Friday, 29 May 2009

The Stupidest Show on Earth

Richard Dawkins is planning on releasing a new book in September. Entitled "The Greatest Show on Earth", the book intends to specify the evidence in favor of the theory of evolution by natural selection. I know I'm bound to read that book and enjoy it, but if you were to ask me one can have a look at Australian politics and gather all the evidence they would ever need there instead of reading the book. The level in which the Australian political discussion is being held is so low it crushes any argument for superiority we humans might claim over our fellow apes. Australian politics is, to me, the stupidest show on earth.

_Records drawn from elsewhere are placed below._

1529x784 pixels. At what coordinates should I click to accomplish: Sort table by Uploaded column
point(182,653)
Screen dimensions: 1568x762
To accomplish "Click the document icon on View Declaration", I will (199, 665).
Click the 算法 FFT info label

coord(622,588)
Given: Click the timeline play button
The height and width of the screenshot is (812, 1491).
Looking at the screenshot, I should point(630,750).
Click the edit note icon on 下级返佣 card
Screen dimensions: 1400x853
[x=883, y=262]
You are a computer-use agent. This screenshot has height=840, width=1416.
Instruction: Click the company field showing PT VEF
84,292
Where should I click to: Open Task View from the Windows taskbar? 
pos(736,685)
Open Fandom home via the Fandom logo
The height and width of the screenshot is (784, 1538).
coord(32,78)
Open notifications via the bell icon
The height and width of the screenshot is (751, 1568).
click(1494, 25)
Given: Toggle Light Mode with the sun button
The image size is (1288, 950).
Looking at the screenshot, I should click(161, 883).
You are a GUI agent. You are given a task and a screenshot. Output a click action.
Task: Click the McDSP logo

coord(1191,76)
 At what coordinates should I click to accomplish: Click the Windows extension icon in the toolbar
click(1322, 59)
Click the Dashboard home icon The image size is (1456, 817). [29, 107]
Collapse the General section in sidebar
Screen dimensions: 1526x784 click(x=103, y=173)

Check out the current discussion about budgets and debt, triggered by the Labor government's budget proposal that goes for a severe deficit by Australian terms (not, however, by international terms). Since its inception, the budget has been attacked by the opposition (the Liberal party) for the debt it would create. They, the Liberals, claim the budget would put every newborn Australian at an immediate state of debt. The problem is that this Liberal spin is propagating; you can hear these otherwise intelligent people go on talking about how Labor puts Australians in debt and blah blah blah. I am just amazed at people's lack of capacity to think for themselves.
First of all, what is the Liberal alternative? What would they do to avoid getting into debt? Oh yes, I get it: they'll cut down on education and cut down on health and cut down on public transport, like they always did. That would be great, won't it? Won't we just love to bring a baby into this world knowing they'd be dumb and sick instead of in debt?
Second, and more importantly, what is it that is so bad about being in debt? Show me a company that does not manage itself into a small level of debt and I'll show you a mismanaged company (and most Liberal members, millionaires at birth, will know that). Companies need to go into debt so they can leverage their investments to the full. It works at the personal level, too: most of us have or had mortgages, which put us in severe debt. I know we took upon ourselves a mortgage the size of four yearly net incomes, a debt proportion much bigger than the Australian government's one. Yet we don't stay awake at night worrying about putting our son in debt, because we know that we should be able to pay it back and we know that we have invested the money so our son can have a roof over his head. A debt that puts in place good infrastructure for future growth is a good debt.
The real question the Labor government should be asked is what it is, exactly, they intend to do with the debt. That is where Labor stumbles, yet that is where the Liberals fail to punch because they know they don't stand for anything better.
Take, for example, Labor's proposal to build a fast broadband network at a cost of 43 billion dollars. I'm the last person to object to a faster internet, but I like to know where my money goes and why when I spend $43, not to mention 43 billion; the government has thus far refused to specify the cost breakdown and to show us any cost/benefit analysis. Like other projects taken on by our distinguished government, it all smells to me as if it was planned on the back of a napkin in some shoddy meeting at a dark venue. The stench of corruption is in the air.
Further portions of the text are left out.